River foundation impacts movement of waterfalls

The experts have established that the composition of river beds has the most influence on how rivers shift over time.

It seems likely that long-term changes within a river and its landscape would be primarily caused by the amount of water that is flowing through the channel. However, researchers at the University of Edinburgh have confirmed that the transformation of a river is not always linked to its volume or size.

The experts have established that the composition of river beds has the most influence on how rivers shift over time. The study has revealed that significant changes to a river and its surroundings are mostly affected by the type of rock and other material forming in the river bed.

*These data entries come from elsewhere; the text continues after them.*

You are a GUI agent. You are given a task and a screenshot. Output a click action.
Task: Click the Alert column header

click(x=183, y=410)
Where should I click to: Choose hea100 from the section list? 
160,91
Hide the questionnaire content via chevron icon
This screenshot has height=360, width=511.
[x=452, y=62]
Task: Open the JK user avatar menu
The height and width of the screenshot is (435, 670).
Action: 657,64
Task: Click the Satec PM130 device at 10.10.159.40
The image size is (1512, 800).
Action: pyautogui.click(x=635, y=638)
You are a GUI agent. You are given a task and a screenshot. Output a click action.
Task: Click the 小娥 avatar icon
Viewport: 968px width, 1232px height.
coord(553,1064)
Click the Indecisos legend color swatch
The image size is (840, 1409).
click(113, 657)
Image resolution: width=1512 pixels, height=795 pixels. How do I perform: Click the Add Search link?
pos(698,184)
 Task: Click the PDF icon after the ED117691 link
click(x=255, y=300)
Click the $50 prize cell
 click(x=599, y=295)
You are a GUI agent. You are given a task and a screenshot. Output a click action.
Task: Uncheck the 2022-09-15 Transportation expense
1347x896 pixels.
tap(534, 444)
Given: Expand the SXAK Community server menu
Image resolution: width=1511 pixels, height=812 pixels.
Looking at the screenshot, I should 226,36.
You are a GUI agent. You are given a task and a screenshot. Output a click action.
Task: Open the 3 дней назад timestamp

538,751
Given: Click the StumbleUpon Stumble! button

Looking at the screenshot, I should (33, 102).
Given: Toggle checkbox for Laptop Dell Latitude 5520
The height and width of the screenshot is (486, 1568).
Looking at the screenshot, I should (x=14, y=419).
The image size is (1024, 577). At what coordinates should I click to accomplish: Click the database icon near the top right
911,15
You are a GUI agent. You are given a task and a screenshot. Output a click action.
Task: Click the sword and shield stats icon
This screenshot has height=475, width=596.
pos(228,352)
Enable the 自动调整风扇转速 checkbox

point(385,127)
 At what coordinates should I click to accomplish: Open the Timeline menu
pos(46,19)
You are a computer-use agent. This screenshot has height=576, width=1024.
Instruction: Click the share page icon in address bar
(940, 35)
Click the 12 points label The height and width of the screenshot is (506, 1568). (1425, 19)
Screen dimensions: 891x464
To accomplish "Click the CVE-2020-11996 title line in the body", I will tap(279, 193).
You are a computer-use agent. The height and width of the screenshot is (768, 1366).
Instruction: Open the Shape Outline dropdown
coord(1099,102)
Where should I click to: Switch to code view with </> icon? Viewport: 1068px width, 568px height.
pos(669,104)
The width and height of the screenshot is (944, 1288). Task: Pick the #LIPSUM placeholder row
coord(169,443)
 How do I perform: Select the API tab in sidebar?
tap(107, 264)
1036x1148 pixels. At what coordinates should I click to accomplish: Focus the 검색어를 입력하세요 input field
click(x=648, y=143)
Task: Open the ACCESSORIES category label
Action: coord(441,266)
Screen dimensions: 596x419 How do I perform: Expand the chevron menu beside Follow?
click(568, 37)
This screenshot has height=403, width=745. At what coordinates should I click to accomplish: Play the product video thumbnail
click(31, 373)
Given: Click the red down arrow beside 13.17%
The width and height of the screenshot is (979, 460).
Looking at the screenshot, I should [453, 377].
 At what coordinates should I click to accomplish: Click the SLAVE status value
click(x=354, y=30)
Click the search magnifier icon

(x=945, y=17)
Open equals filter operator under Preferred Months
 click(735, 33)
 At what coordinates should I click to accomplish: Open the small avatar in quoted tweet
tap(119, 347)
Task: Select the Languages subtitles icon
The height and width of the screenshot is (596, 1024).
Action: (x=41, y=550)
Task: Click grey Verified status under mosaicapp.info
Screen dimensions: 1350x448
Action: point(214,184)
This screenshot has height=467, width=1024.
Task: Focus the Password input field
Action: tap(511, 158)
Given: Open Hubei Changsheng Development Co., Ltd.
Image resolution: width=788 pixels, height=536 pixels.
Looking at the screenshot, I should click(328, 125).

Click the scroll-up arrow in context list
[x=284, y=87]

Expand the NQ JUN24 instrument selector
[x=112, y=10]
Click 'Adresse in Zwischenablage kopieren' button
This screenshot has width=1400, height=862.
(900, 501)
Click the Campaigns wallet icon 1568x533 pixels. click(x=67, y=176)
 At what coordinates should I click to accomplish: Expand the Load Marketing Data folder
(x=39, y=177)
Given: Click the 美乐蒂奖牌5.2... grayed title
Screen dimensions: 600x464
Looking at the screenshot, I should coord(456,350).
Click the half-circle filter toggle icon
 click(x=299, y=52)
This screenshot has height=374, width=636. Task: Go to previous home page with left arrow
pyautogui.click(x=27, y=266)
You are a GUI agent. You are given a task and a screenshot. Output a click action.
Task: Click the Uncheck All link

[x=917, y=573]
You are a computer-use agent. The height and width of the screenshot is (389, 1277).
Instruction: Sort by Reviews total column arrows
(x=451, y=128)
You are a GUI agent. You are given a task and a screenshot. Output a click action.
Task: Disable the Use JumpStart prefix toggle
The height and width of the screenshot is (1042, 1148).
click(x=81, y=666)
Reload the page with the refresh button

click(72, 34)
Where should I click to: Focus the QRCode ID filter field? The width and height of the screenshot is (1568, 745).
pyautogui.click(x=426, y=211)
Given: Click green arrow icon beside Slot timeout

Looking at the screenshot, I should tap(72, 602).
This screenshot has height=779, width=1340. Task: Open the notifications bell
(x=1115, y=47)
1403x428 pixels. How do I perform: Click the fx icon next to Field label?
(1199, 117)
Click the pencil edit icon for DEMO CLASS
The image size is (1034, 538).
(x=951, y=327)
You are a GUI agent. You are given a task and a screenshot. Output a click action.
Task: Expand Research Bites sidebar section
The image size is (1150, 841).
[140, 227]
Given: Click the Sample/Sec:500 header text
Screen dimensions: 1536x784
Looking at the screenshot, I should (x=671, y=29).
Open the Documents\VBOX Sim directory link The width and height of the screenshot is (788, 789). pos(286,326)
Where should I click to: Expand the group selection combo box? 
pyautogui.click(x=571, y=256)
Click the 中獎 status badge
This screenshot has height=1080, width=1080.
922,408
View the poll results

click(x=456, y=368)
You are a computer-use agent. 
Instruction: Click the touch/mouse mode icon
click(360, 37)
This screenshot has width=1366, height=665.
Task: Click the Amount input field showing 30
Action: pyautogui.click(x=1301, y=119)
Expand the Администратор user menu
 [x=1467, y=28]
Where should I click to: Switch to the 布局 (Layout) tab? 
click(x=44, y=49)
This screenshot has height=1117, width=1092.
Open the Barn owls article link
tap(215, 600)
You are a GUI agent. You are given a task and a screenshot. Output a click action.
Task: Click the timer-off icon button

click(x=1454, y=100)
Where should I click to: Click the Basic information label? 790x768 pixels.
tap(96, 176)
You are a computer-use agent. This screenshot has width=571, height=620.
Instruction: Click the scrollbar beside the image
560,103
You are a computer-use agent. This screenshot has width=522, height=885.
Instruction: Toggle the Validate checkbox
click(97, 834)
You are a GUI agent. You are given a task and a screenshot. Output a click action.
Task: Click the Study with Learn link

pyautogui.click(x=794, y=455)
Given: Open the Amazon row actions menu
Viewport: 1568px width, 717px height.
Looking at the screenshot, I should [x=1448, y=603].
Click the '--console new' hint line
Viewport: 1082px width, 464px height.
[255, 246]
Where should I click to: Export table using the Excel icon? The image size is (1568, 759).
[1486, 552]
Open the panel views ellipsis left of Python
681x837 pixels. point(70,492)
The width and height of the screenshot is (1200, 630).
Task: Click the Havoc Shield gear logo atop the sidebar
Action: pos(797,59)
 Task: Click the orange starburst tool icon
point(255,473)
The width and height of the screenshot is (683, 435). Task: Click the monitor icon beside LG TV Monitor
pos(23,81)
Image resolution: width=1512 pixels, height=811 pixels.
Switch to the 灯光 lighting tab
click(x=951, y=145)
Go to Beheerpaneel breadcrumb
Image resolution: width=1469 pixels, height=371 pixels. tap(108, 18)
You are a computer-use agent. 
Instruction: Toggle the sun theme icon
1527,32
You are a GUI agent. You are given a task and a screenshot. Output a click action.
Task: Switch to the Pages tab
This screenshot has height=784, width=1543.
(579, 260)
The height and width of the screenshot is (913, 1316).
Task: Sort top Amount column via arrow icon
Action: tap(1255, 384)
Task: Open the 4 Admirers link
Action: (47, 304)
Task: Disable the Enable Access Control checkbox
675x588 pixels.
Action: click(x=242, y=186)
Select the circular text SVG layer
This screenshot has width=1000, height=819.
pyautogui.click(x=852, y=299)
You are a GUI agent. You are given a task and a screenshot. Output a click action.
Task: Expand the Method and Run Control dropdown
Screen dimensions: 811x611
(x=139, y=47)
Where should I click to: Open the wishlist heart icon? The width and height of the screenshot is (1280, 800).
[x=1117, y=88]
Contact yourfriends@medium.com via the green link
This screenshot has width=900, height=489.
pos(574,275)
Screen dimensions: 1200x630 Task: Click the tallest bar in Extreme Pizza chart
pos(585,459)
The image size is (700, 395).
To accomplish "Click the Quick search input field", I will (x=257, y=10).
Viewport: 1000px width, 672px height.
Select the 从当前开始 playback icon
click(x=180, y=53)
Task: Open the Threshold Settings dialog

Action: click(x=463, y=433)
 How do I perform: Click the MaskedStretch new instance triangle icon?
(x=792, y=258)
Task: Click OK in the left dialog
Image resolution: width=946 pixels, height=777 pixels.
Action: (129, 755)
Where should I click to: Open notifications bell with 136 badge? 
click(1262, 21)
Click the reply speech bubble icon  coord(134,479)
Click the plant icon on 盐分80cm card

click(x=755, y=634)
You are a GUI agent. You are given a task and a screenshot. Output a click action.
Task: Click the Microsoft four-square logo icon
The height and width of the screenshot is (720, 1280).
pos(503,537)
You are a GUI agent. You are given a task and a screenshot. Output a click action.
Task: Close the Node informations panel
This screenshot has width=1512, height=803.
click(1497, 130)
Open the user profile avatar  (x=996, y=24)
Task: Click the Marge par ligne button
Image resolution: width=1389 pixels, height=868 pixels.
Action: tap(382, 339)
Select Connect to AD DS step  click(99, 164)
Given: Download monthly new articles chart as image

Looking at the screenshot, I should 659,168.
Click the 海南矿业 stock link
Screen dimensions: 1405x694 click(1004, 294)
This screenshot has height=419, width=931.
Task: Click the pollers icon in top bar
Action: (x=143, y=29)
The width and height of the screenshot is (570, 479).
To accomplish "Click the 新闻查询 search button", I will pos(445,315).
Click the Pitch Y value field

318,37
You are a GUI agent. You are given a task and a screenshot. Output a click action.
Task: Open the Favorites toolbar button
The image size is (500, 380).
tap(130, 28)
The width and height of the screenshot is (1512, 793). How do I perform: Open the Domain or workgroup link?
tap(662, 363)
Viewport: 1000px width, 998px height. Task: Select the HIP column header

The research team conducted lab tests based on a scale model of a river. The framework included a waterfall, so that the experts could examine how these drops in a river are influenced by both water flow and riverbed content.

Waterfalls tend to migrate upstream over time, and the scientists discovered that this upstream movement was caused mainly by the composition of the river bed rather than by water flow.

The team found that, when the water flow changed, the subsequent channel adjusted its shape to accommodate the new current and did not significantly affect the position of the waterfall. On the other hand, material found in the riverbed had a notable impact on how rapidly the waterfall shifted upstream.

The findings of this investigation may help explain what researchers have previously found while studying rivers around the world. For example, small waterfalls in Scotland may migrate faster than the Niagara falls in North America.

“Accurately modelling how rivers change is important for understanding landscape evolution in the past, present and future,” said study co-author Dr. Mikael Attal.  

“The nature of the rock on the river bed plays a more important role than the size of flow in influencing how rivers evolve, and ongoing studies should take this into account.”

The study is published in the journal Scientific Reports.